**Supplied records**.
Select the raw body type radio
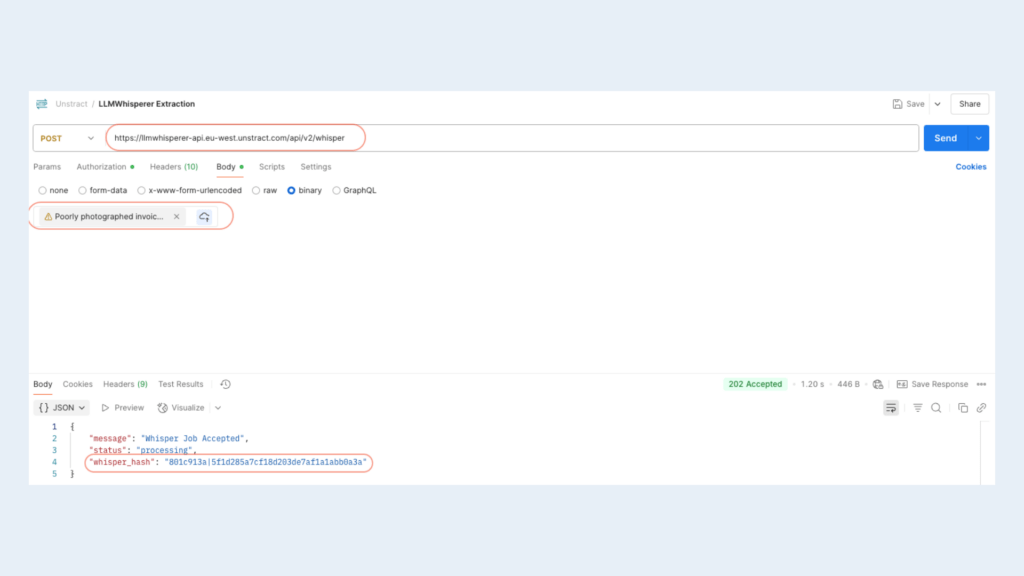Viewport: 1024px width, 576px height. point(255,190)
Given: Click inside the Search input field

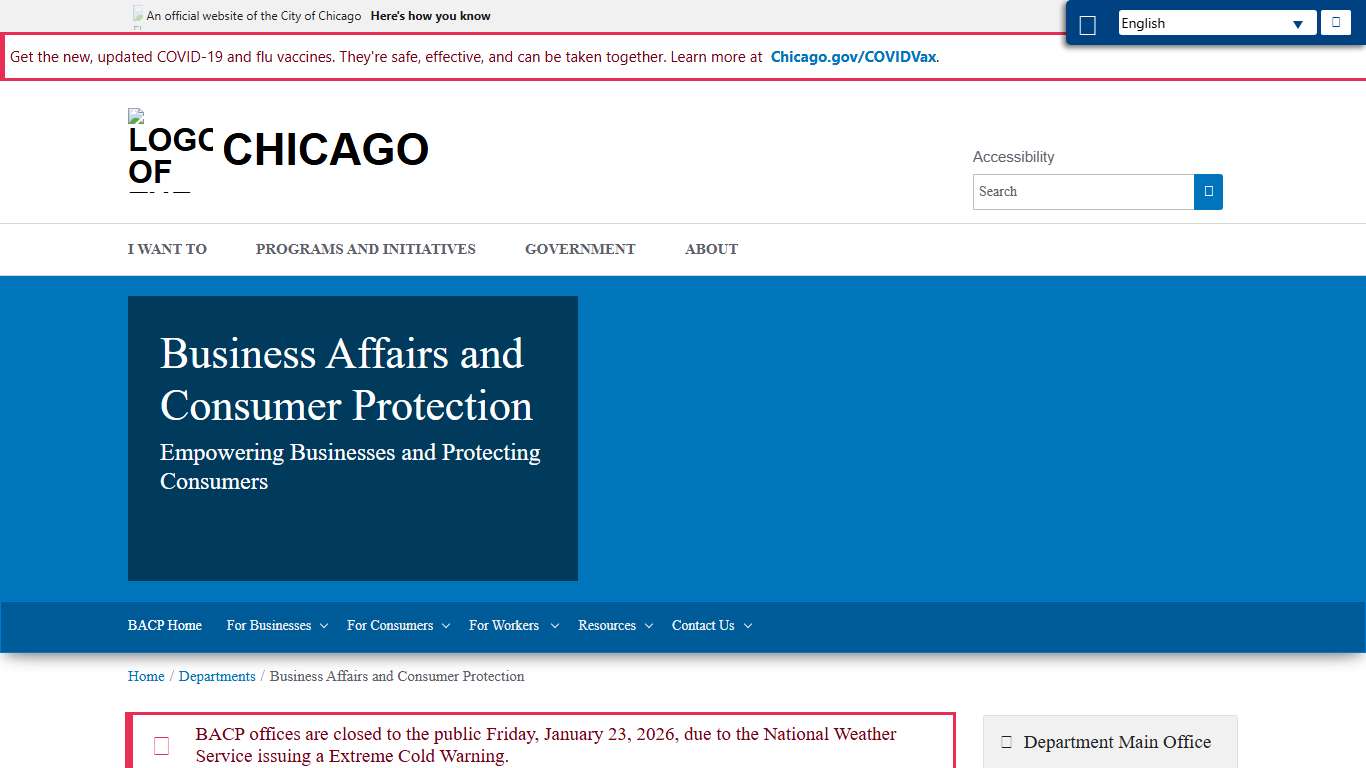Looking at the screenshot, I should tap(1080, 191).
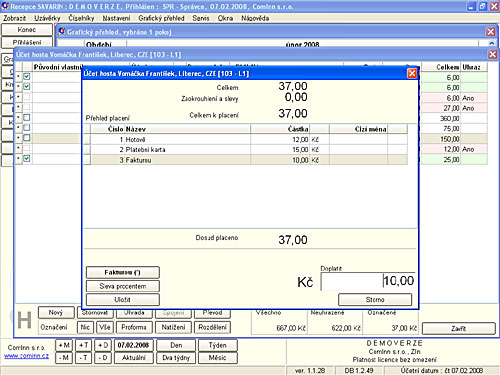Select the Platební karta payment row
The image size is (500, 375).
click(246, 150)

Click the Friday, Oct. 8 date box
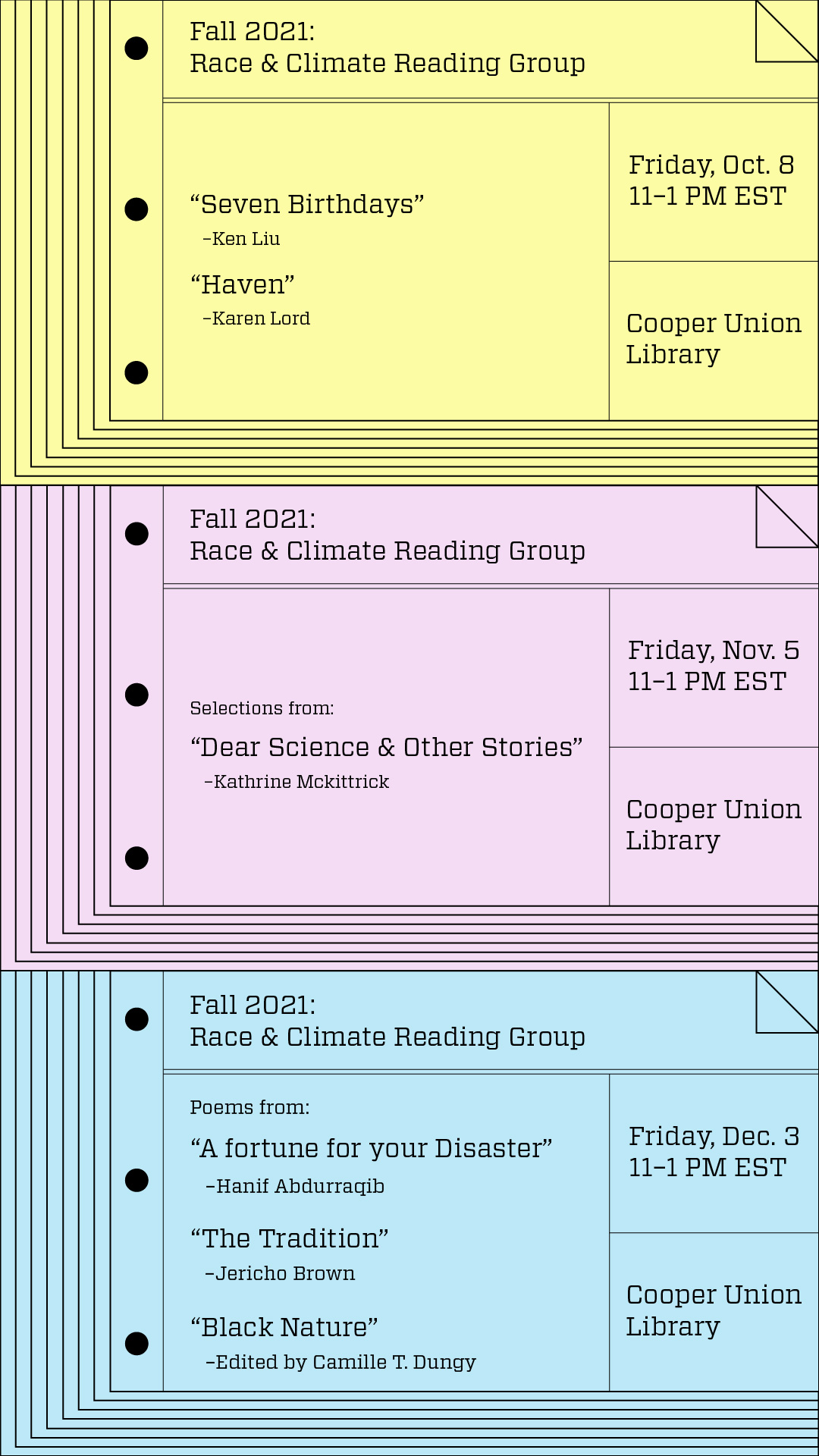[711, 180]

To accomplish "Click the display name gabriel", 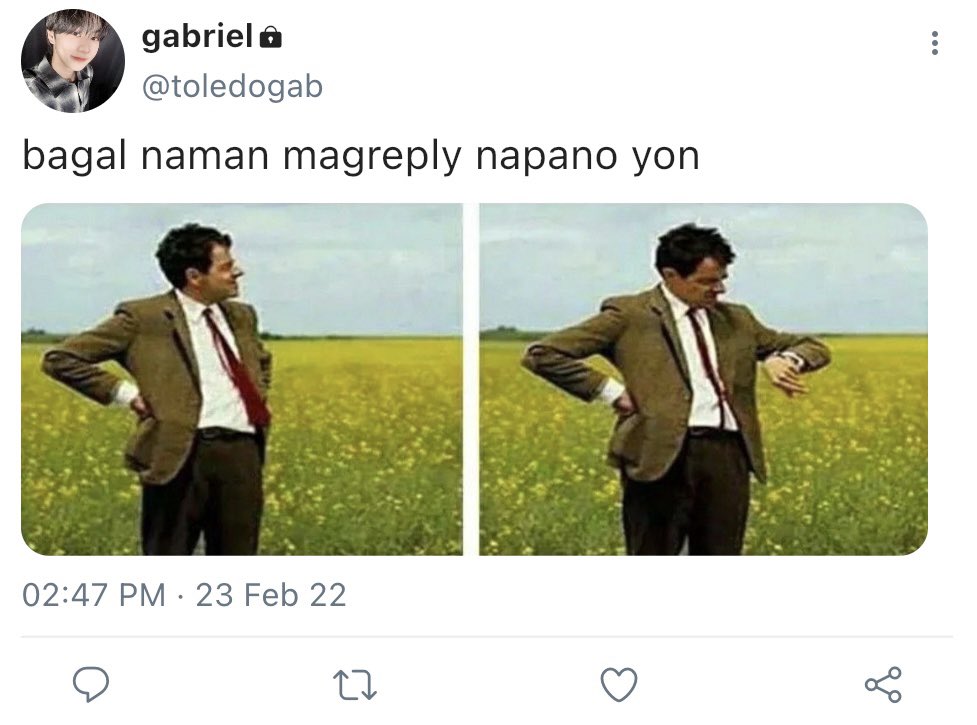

--

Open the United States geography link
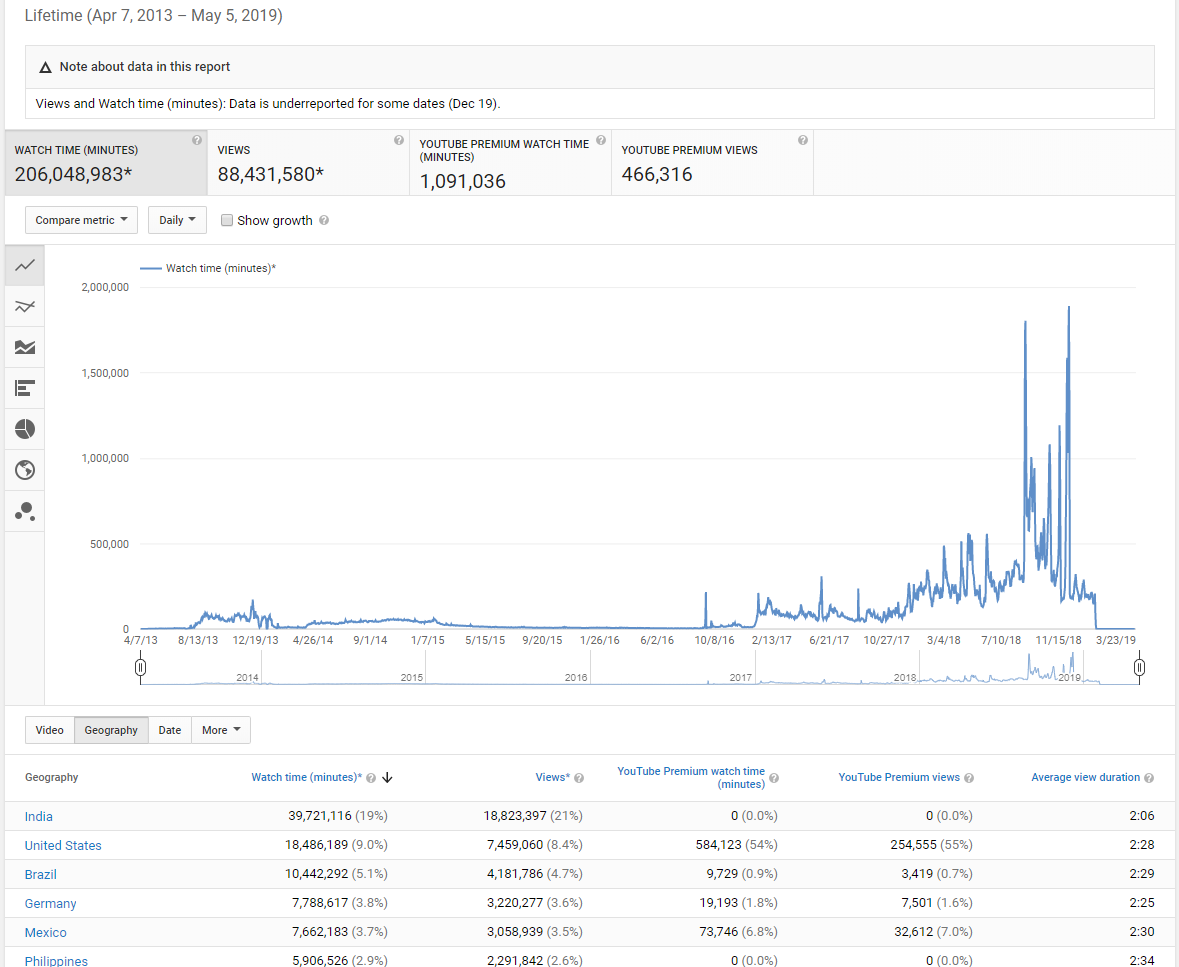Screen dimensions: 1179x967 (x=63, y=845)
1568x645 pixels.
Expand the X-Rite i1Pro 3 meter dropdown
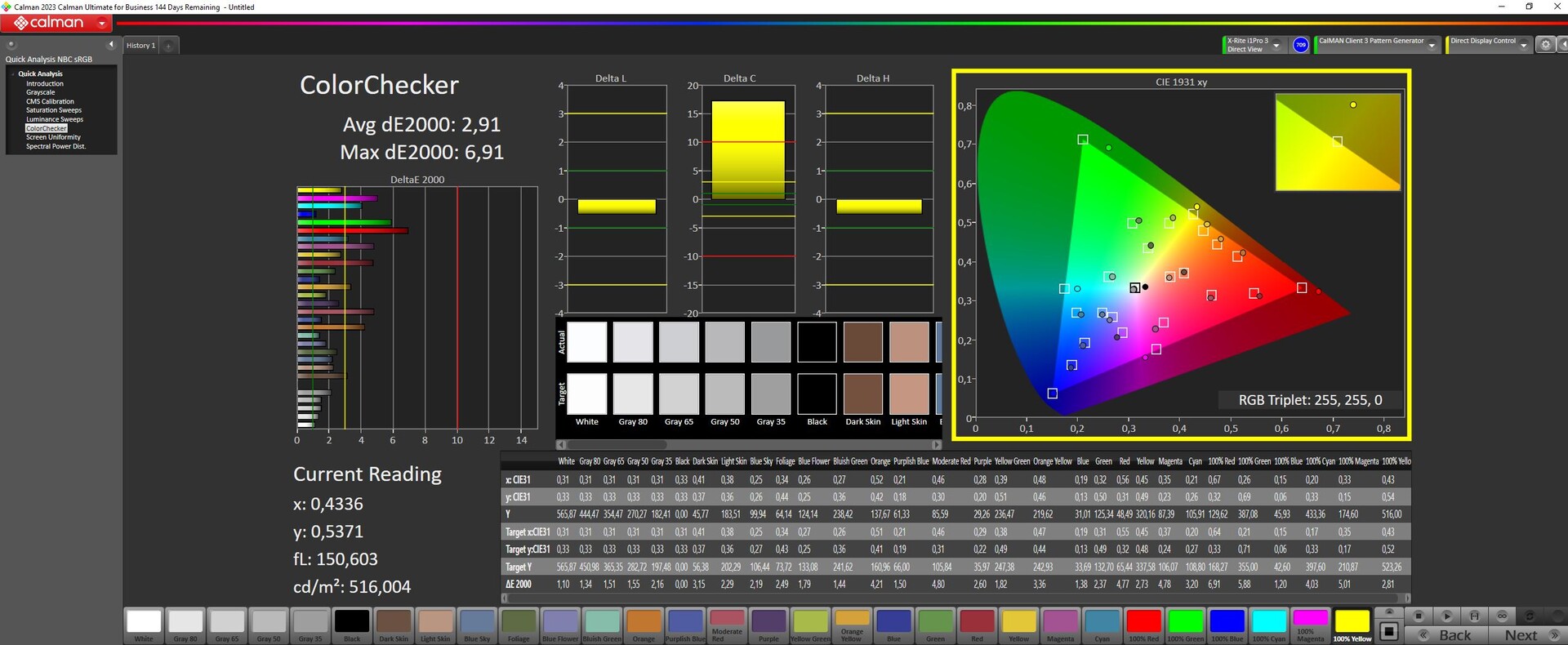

**Request**.
Reproduce the lines from the one containing "Click the Friday, Oct. 8 date box" up to and including the one containing "the display name", without any of the pictures.

**Finished task**.
Click the Friday, Oct. 8 date box
[711, 180]

To accomplish "Click the display name gabriel", 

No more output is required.